I see there is desire for insights and understanding by reading press articles about 2.3.3 color change.

First, a statement:
What I know:

- What I will explain here
- 2.3.3 change looks bad on my device : Colors are washed out, the response is very far from a 2.2 gamma / sRGB calibrated screen should look like.

What I don't know:

- If the result is bad on every screen. Probably not.
It's known Samsung manufactured at least 2 different Super AMOLED screen revisions, and it's possible that 2.3.3 looks perfect on some screens.

Links:
Issue 15039: Android 2.3.3 screen yellowish


What changed:

In 2.3.3, the screen (framebuffer) driver has been updated.
This screen driver consist of several files, including code that calculate gamma adjustment points and brightness levels dynamically based on a reference gamma table.

Change in 2.3.3 can be categorized in 3 types:

Code and gamma points calculations

1/ A new feature introduced is the ability of the driver to read informations from the screen hardware.
So far, there was no detection at all, just configuration sent.

Now the driver has the ability to ask to the screen: "what are your factory calibration levels for Red, Green and Blue"

2/ Another change is in the driver initialization sequence, supposed to setup the internal screen control hardware calculations for gamma 2.2 instead of something else (not specified)
It has the effect of brightening shadows.


Color temperature change

The updated driver has the ability to use multipliers to adjust the screen temperature on the linear scale.
In theory, it should allow to change red/green/blue levels without altering the color rendition accuracy, despite the complex calculations needed to generate color profiles at each brightness levels.

Today, those Red Green Blue multipliers are fixed in stone, but I'll publish shortly a kernel version + an app so you can control them manually.
It will needed to be treated with care because of potential overheat or fast burn-in side-effects at too high brightness levels.


Different Gamma table (aka Super AMOLED color profile)

Colors calibration for Super AMOLED design has almost no common points with current methods applicable to LCD only.
Calibrating a AMOLED screen requires to setup 255 different hardware correction profiles, one per brightness level.
Instead of that, math calculations, based on a reference gamma table are used to setup responses applied by the screen hardware, that control each single led accordingly.

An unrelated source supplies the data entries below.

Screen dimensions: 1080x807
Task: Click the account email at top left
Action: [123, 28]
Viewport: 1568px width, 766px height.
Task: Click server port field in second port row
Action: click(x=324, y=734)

On a LCD screen it's much simpler as the LCD panel response is always the same: One profile is virtually enough as brightness changes correspond to adjustments of the backlight power.
This is why LCD-type adjustment calibration or color change tools (like the one in CyanogenMod) cannot be used to calibrate Super AMOLED screen.

The gamma table has been vastly updated. It also brighten the shadows compared to previous profiles.
However, Google's previous Gamma table exhibited a purple deviation in dark grays, especially at low brightness settings. This new gamma table fixes the issue.


Source files:
- main driver - calculations
- hardware gamma adjustment points placement
- gamma table (and in the same file: screen initializations sequence)

Commits - source changes:
1/ ARM: herring: panel: Adjust pentile gamma table
2/ s3cfb_tl2796: Add support for reading mtp gamma register offsets
3/ s3cfb_tl2796: Add debug function to read current gamma correction registers
4/ ARM: herring: panel: Add support for reading mtp data
5/ ARM: herring: panel: Update gamma table
6/ ARM: herring: panel: Correct color temperature.


Conclusions

The new driver is properly (I would say: smartly!) written. It implement features exactly how it should be done.
Also, it should work well on each screen revision as it adapt to them.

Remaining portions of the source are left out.